I have had a few gremlins emerging on my network over the last 6 months, which I put down as just incidents, they are now however escalating to problems. :)
I have the standard printer script everyone and his dog is using yet sometimes it's not deleting out previous printers as it should. Sometimes it even picks up a printer people have not even used for weeks.
Login scripts are not always applying and mapping drives.
Group policy randomly does not apply
All my servers are connected to our main core layer 3 switch using bonded/teamed connections, there is no more than 2 hops to anyone machine from servers, all links to outlying buildings are bonded gig fibre.
We use roaming profiles at the moment which cause profiles to be cached on the local machine (even though delete cache roaming profiles on local machine is selected in GPo).
Anyone have any ideas or know of any tests I can do to find out the problems?
Cheers in advance.
See if your servers are replicating correctly by using a program called sonar (which can be downloaded from the MS site).
Nice one thanks, will check it out.
Start keeping a detailed record of the incidents, see if you can notice a pattern.
Get the event logs to go with the incidents if they show any problems.
Check the switch event logs, see if anything is going wrong there, check the ports for above average errors transmitting / receiving.
Is your network flat our subnetted? Do you have too many machines on one subnet? You mention hops, this suggests routers are involved, maybe you could consider a DC per subnet?
If you want to get rid of cached profiles, add a startup script to group policy that runs delprof (this was originally an NT4 reskit command, I'm fairly sure it's part of the 2K / 2K3 reskits too).
I've seen issues like this when machines fail to get DHCP, but that's obvious from the logs so unlikely to be that. There's also one I've seen but for the life of me can't find the details, I tracked down the fix by using the event error ID.
TBF I can't see it being a replication error, but I it's probably worth a check anyway, the DC event logs should tell you if there's a problem. - I was wrong. Not unusal though.
if they are replicating fine, find a machine that is affected and see if it can ping the domain.local and ensure it returns a valid address of one of your domain controllers.
Another thing to check which i had a problem with around 3 weeks ago was that under delegation of the group polices enterprise domain controllers did not have read permissions to the group policys which where not applying, i never worked out why but once they where added back in (with read only perms) everything returned to normal. took me over a week to work out the problem!
I've seem some weirdness with bonded/teamed connections on dc's.

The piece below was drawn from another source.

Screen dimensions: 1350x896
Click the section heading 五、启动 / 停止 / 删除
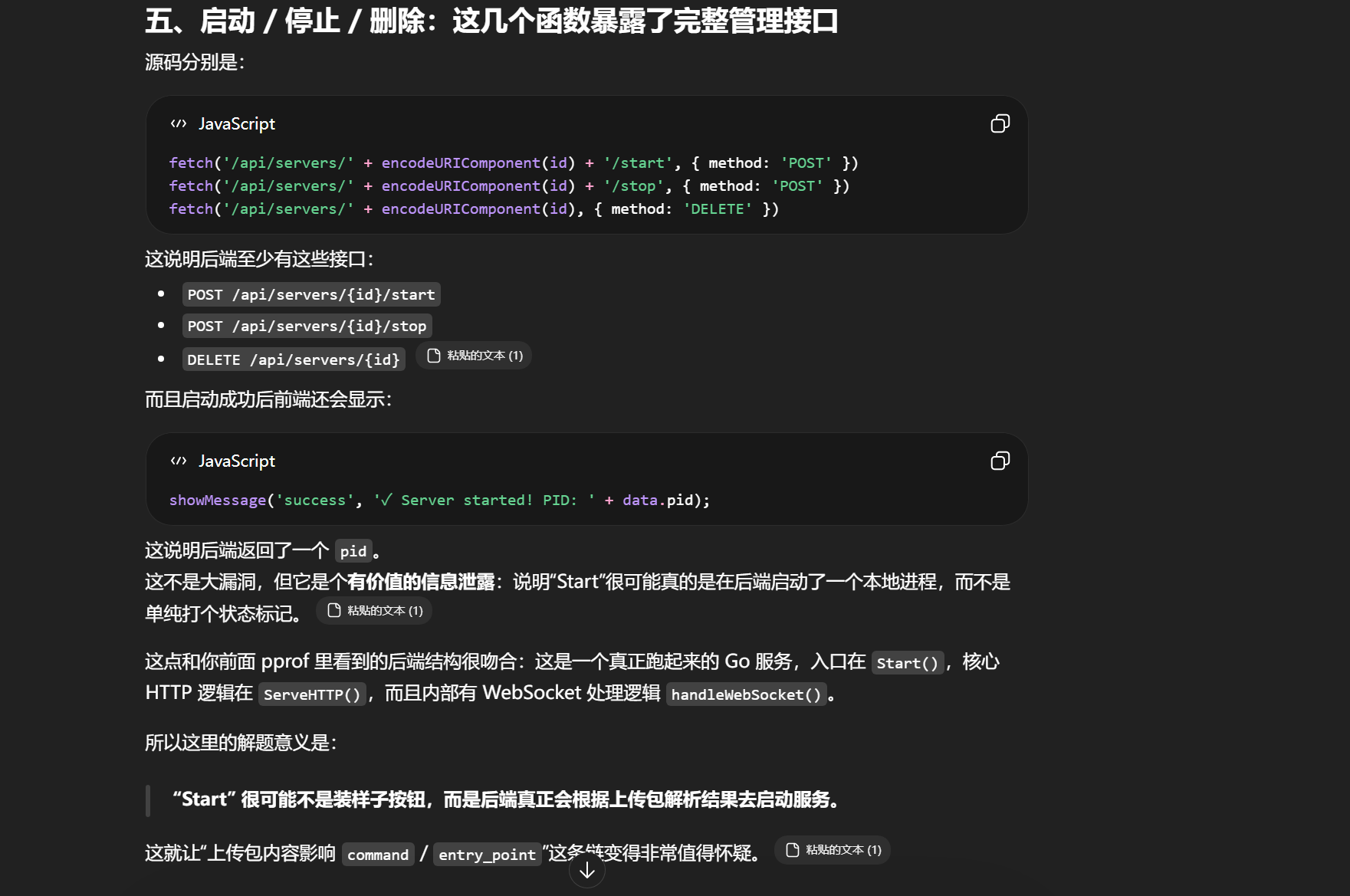pos(491,21)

I just run my DC's on a single cat5e gigabit link now.
Using the Sonar tool one of my DC's has failed to replicate, I get an error event ID 13568 Source:NTFRS.
The File Replication Service has detected that the replica set "DOMAIN SYSTEM VOLUME (SYSVOL SHARE)" is in JRNL_WRAP_ERROR.
Replica set name is : "DOMAIN SYSTEM VOLUME (SYSVOL SHARE)"
Replica root path is : "c:\winnt\sysvol\domain"
Replica root volume is : "\\.\C:"
A Replica set hits JRNL_WRAP_ERROR when the record that it is trying to read from the NTFS USN journal is not found. This can occur because of one of the following reasons.
 Volume "\\.\C:" has been formatted.
 The NTFS USN journal on volume "\\.\C:" has been deleted.
 The NTFS USN journal on volume "\\.\C:" has been truncated. Chkdsk can truncate the journal if it finds corrupt entries at the end of the journal.
 File Replication Service was not running on this computer for a long time.
 File Replication Service could not keep up with the rate of Disk IO activity on "\\.\C:".
Setting the "Enable Journal Wrap Automatic Restore" registry parameter to 1 will cause the following recovery steps to be taken to automatically recover from this error state.
 At the first poll, which will occur in 5 minutes, this computer will be deleted from the replica set. If you do not want to wait 5 minutes, then run "net stop ntfrs" followed by "net start ntfrs" to restart the File Replication Service.
 At the poll following the deletion this computer will be re-added to the replica set. The re-addition will trigger a full tree sync for the replica set.
WARNING: During the recovery process data in the replica tree may be unavailable. You should reset the registry parameter described above to 0 to prevent automatic recovery from making the data unexpectedly unavailable if this error condition occurs again.
To change this registry parameter, run regedit.
Click on Start, Run and type regedit.
Click down the key path:
Double click on the value name
"Enable Journal Wrap Automatic Restore"
and update the value.
If the value name is not present you may add it with the New->DWORD Value function under the Edit Menu item. Type the value name exactly as shown above
I will try this fix later as this machine is also my DNS server and it says During this procedure, the data on that particular member becomes unavailable. Will see if that has any effect.